### WHAT THE EXERCISE ASKS
In the copy, keep every record exact and leave out all images.

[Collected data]

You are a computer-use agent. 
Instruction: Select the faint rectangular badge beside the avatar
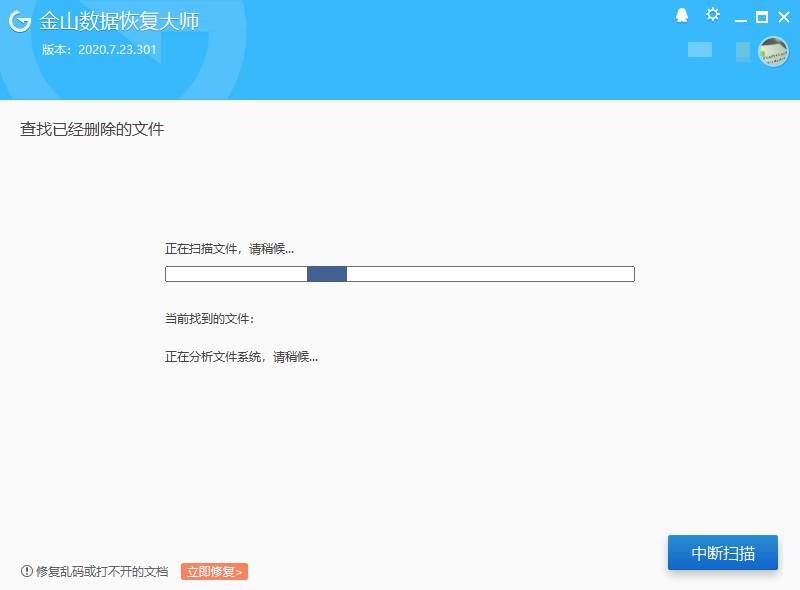(743, 52)
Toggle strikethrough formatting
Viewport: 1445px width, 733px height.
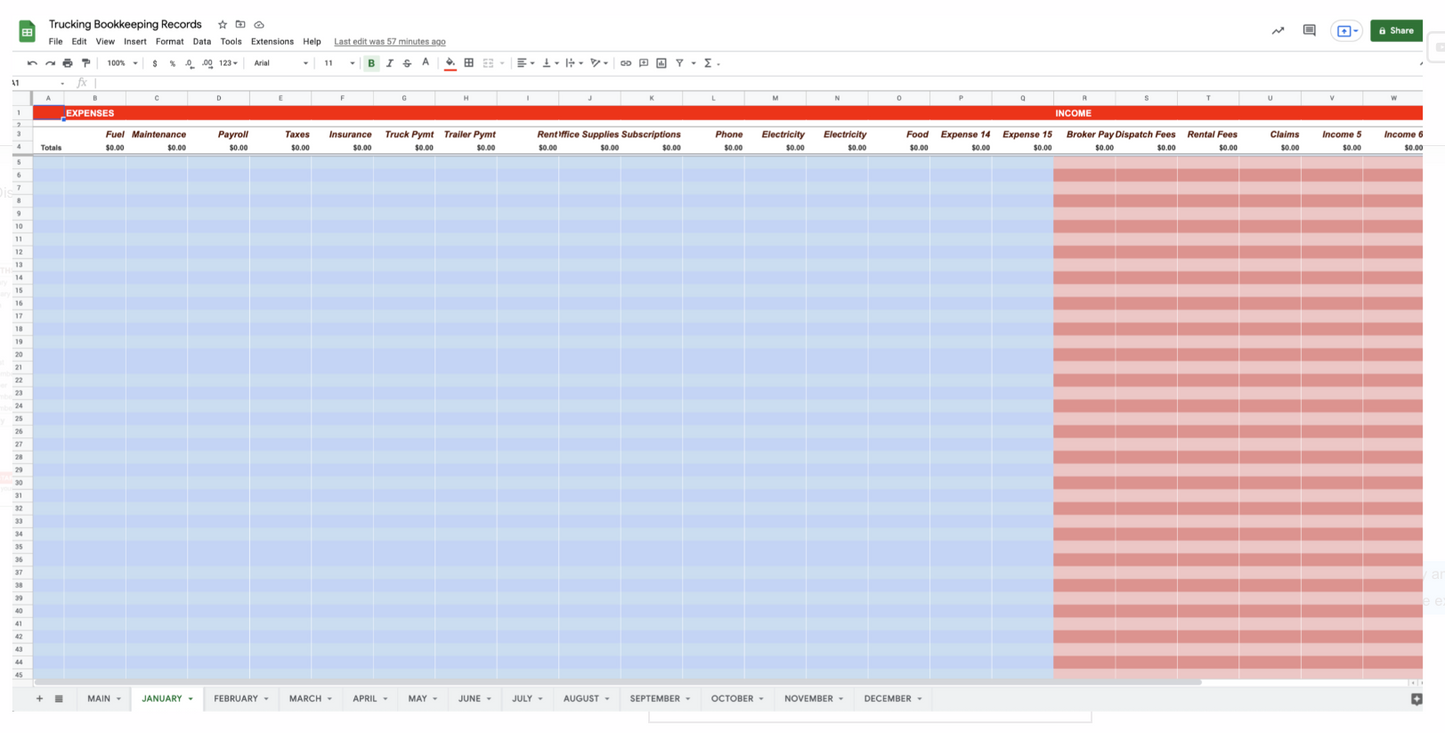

### WRITTEN RESPONSE
You are a computer-use agent. 
Instruction: Select the faint rectangular badge beside the avatar
(743, 52)
Toggle strikethrough formatting
Viewport: 1445px width, 733px height.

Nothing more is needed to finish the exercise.